Using the concept of cellular manufacturing systems(CMS) in job shop manufacturing system is one of the most innovative approaches to improving plant productivity. However. several constraints in machine duplication cost, machining capability, cell space capacity, intercell moves and exceptional elements(EEs) are main problems that prevent achieving the goal of maintaining an ideal CMS environment. Minimizing intercell part traffics and EEs are the main objective of the cell formation problem because it is a critical point that improving production efficiency. Because the intercell moves could be changed according to the sequence of operation, it should be considered in assigning parts and machines to machine ceil.
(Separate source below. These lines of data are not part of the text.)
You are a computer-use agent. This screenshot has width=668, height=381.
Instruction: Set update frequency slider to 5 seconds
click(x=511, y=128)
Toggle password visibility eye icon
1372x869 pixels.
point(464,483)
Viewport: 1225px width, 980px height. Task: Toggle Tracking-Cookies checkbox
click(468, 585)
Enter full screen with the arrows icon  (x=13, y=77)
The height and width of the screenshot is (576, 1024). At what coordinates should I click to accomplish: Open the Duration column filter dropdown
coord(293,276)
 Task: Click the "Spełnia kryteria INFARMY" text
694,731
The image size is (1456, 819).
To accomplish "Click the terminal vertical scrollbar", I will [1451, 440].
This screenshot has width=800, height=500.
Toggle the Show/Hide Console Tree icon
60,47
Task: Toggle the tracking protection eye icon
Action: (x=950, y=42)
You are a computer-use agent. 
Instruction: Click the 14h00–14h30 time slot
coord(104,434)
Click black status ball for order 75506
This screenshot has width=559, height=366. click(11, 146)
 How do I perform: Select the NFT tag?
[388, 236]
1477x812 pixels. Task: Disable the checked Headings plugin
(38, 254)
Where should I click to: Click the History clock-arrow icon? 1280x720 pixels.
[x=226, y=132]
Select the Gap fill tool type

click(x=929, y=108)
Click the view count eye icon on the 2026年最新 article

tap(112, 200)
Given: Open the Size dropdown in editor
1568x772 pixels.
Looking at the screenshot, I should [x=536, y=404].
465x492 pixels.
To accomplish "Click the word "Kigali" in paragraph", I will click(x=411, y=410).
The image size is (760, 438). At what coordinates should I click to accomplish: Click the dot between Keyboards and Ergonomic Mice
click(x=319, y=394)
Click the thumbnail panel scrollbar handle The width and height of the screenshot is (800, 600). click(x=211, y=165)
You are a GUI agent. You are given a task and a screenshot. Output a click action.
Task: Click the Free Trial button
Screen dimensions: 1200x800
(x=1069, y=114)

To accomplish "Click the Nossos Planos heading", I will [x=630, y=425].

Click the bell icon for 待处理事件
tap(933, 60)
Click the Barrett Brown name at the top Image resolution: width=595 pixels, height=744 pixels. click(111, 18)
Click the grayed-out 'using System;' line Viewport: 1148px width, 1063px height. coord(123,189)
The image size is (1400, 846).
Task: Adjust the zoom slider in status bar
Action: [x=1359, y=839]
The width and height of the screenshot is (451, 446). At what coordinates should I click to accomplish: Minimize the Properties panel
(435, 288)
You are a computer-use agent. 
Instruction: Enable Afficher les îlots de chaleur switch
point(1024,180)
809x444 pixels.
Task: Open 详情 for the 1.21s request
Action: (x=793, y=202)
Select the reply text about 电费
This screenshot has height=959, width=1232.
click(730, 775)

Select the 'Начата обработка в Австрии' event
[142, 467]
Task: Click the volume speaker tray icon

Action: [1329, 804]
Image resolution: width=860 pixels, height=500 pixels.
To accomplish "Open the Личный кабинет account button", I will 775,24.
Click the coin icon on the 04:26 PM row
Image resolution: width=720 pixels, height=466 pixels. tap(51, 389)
This paper presents a method that eliminates EEs under the constraints of machine duplication cost and ceil space capacity attaining two goals of minimizing machine duplications and minimizing intercell moves simultaneously. Developing an algorithm that calculates the machine duplications by cell-machine incidence matrix and part-machine Incidence matrix, and calculates the exact intercell moves considering the sequence of operation. Based on the number of machine duplications and exact intercell moves, the goal programming model which satisfying minimum machine duplications and minimum intercell moves is developed. A linear programming model is suggested that could calculates more effectively without damaging optimal solution. A numerical example is provided to illustrate these methods.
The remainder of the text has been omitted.